La economía mundial mirará este lunes con un ojo al estrecho de Ormuz y con otro al mercado londinense de futuros del petróleo. Los de los consumidores, sin embargo, se concentrarán en los carteles de precios de las gasolinas, con la esperanza de que el … conflicto en Irán no desencadene una escalada de precios como la que siguió a la invasión rusa de Ucrania y que llevó el precio del litro de gasolina a superar la frontera de los dos euros.
Las expectativas están lejos de ser halagüeñas. Los rumores de momento no confirmados respecto a un posible cierre del estrecho de Ormuz -la estrecha autopista marítima de 33 kilómetros de ancho por donde sale alrededor de una cuarta parte del petróleo y el gas natural licuado que se consume en el mundo- por parte del régimen iraní y las decisiones ya comunicadas de grandes navieras como MSC y Maersk y diferentes agentes comerciales de suspender sus operaciones en la zona hasta que cesen las hostilidades configuran el típico escenario de inestabilidad que acostumbra a conducir a fluctuaciones importantes en los precios del petróleo.

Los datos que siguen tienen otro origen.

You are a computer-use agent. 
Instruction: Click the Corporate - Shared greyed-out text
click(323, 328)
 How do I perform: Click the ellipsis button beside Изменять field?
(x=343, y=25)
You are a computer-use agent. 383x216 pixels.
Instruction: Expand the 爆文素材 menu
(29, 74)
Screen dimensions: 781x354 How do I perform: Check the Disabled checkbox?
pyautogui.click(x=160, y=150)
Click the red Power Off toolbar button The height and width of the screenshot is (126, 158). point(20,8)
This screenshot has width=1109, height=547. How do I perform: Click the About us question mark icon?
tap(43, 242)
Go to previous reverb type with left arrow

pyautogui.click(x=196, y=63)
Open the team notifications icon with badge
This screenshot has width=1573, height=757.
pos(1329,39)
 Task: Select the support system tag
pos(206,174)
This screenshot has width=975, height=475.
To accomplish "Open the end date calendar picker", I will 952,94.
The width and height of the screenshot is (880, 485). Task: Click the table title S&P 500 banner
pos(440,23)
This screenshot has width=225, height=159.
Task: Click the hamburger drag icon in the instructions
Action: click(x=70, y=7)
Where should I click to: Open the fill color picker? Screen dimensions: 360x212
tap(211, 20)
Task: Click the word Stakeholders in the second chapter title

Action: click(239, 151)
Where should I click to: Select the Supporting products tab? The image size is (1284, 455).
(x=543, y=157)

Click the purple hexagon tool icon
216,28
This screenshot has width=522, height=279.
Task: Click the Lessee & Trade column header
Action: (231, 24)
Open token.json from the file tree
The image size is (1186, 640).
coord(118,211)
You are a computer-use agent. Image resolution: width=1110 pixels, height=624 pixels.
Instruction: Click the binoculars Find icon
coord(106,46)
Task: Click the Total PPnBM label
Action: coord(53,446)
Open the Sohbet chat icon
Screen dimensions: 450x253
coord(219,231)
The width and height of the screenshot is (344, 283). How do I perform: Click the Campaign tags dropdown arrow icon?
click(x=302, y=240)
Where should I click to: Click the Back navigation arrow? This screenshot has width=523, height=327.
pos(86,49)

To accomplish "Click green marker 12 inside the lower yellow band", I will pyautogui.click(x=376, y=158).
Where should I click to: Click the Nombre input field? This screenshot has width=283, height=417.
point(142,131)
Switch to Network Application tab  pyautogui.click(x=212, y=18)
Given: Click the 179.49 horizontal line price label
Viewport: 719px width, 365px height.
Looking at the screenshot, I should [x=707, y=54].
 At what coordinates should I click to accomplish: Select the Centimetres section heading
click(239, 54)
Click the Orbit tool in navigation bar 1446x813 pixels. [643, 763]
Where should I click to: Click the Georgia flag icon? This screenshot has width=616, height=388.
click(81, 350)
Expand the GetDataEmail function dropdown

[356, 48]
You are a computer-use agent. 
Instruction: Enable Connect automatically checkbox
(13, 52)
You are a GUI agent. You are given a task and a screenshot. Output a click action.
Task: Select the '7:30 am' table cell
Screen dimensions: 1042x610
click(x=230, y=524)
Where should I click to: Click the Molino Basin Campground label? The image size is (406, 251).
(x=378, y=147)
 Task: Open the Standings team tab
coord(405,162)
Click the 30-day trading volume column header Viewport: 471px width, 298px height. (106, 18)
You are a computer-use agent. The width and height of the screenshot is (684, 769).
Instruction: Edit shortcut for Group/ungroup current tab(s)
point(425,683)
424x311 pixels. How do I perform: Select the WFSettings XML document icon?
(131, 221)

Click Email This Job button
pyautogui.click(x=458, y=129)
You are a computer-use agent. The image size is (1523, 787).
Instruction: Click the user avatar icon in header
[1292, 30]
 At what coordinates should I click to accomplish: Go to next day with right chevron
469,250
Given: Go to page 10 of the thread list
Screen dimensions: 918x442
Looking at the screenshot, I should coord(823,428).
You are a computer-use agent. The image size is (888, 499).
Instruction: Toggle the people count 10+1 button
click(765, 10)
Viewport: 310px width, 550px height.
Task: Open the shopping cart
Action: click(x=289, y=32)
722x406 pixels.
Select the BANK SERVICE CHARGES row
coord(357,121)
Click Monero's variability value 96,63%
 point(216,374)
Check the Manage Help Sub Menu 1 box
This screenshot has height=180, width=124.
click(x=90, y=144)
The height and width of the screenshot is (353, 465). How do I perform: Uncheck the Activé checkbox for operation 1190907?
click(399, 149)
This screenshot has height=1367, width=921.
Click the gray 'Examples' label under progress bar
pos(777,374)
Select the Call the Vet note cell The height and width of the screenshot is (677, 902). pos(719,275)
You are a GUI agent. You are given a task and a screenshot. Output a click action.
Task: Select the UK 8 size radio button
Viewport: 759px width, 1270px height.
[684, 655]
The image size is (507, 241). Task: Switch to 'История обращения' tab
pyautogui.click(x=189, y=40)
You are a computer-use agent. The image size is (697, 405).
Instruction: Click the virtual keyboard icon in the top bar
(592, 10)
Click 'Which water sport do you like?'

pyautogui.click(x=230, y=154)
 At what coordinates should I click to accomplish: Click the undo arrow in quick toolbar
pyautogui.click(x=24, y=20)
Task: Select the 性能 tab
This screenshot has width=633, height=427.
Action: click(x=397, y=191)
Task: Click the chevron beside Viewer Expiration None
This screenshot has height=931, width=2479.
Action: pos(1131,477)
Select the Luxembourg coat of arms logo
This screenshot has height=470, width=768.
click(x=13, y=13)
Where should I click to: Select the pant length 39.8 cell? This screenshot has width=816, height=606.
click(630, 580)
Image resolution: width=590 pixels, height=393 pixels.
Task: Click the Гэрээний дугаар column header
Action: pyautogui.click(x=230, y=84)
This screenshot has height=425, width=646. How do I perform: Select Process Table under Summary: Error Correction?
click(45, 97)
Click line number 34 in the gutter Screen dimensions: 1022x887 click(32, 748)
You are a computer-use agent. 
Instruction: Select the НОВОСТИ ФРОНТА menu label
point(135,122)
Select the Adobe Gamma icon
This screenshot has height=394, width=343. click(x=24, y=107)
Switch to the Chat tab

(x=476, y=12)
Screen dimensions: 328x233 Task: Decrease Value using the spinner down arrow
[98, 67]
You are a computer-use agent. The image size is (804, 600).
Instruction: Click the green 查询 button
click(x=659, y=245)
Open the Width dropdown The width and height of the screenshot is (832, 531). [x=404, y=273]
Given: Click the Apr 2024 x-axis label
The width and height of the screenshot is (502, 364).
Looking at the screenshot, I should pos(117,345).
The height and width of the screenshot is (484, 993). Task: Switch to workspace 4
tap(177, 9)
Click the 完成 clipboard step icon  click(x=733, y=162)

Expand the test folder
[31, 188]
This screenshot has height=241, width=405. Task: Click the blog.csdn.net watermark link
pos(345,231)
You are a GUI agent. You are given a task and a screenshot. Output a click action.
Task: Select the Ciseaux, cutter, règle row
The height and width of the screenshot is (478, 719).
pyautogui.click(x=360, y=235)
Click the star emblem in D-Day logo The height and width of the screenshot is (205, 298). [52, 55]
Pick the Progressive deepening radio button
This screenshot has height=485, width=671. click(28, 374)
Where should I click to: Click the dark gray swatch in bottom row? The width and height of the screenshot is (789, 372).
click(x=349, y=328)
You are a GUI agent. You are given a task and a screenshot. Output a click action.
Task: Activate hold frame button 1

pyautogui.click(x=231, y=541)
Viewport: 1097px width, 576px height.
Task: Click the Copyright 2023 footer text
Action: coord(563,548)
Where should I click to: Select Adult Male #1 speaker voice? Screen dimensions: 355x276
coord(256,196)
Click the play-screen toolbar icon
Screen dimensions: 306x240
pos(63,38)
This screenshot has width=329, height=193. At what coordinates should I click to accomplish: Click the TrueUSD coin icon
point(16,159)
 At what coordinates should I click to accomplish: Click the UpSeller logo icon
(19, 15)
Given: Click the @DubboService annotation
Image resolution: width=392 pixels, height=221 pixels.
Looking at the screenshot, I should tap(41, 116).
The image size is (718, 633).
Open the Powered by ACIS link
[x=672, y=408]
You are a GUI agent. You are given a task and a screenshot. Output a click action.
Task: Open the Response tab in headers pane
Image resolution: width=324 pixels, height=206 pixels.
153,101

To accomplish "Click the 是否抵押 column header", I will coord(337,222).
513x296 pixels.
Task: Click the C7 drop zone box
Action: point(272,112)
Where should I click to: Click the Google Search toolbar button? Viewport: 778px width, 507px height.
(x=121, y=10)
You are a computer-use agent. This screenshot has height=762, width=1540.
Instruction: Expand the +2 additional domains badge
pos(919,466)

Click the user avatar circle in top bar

Durante el día de ayer no se apreció apenas actividad comercial en la zona y sí se observó a petroleros corrigiendo el rumbo en forma de U para evitar pasar por la zona, como por otra parte había recomendado la Guardia Revolucionaria iraní el sábado.
Y siempre que hay fluctuaciones drásticas en el precio del petróleo sube la gasolina. Según varias fuentes del sector de la distribución minorista de hidrocarburos consultadas por ABC la expectativa es que si el conflicto en Irán no se resuelve de manera inminente el precio del barril de petróleo se disparará y el precio de la gasolina en las estaciones de servicio se elevará igualmente hasta el entorno de los 1,8 o 2 euros por litro.
«Siempre que hay problemas en Oriente Medio se especula con un posible cierre del estrecho de Ormuz y siempre que esa posibilidad está sobre la mesa la cotización del petróleo sube», explica Nacho Rabadán, director general de CEEES, la patronal más representativa del sector de las estaciones de servicio. «Si de verdad se cerrara Ormuz estaríamos hablando de un cisne negro, habría una reacción inmediata y violenta del precio del petróleo y estaríamos en un escenario similar al de la primavera de 2022 con la invasión de Ucrania», advierte.
Rabadán subraya que al igual que ocurrió entonces no cree que se dé un problema de abastecimiento, pero sí «de carestía y escasez» y recuerda que «no hubo problemas de desabastecimiento pero pagamos el combustible por encima de los dos euros durante varias semanas».
No se espera un problema de desabastecimiento pero sí de escasez y carestía, tal y como sucedió en 2022 con la invasión de Ucrania
Fuentes de uno de los grandes operadores del sector deslizan que las especulaciones en el mercado apuntan a que la subida a partir de este lunes del precio del barril de petróleo podría ser hasta de 20 dólares, lo que lo llevaría su precio por encima de los 90 dólares, y que en ese escenario el precio de la gasolina de 95, que ahora fluctúa entre los 1,39 y los 1,59 euros según la estación de servicio se podría ir hasta los 1,7 o los 1,8 euros. La duración del episodio de repunte de los precios, explican, dependería del tiempo que se dilata el conflicto y de si las exportaciones de Emiratos Árabes, Qatar y Arabia Saudí, que en un 90% se distribuyen por vía marítima y por tanto por el estrecho de Ormuz se vieran afectados.
Agencias internacionales se hicieron eco ayer de que autoridades de Oriente Medio advirtieron a Trump de los riesgos para la economía de mantener esta situación por mucho tiempo.
Subida progresiva desde enero
Poco a poco, en un lento goteo casi imperceptible, lo cierto es que el precio de la gasolina que se carga en los surtidores ubicados en territorio español ha subido de forma ininterrumpida desde que empezara el año, al ritmo de la también progresiva subida del 18% que ha experimentado el precio del futuro del barril de brent.
Según la información que proporciona el boletín petrolero de la UE, el precio medio de la gasolina de 95 en España ha repuntado desde los 1.440 euros por litro en que cerró el año 2025 hasta los 1.471 euros, mientras que en el caso del diésel el alza ha empujado los precios desde los 1.387 hasta los 1.423 euros, cerca de cinco céntimos por litro. Llenar el depósito sigue siendo, no obstante, más barato que hace un año y sin duda mucho más económico que en el resto de países de la UE, en gran medida por la gran diferencia que existe en las cargas fiscales que se aplican sobre el carburante.
Entre 2022 y 2023 el precio de la gasolina y el diésel estuvo en torno a 40 semanas por encima de los dos euros llegando incluso a alcanzar picos de 2,5 euros por litro en el caso de la gasolina de 95 y de 2,3 euros en el caso del diésel.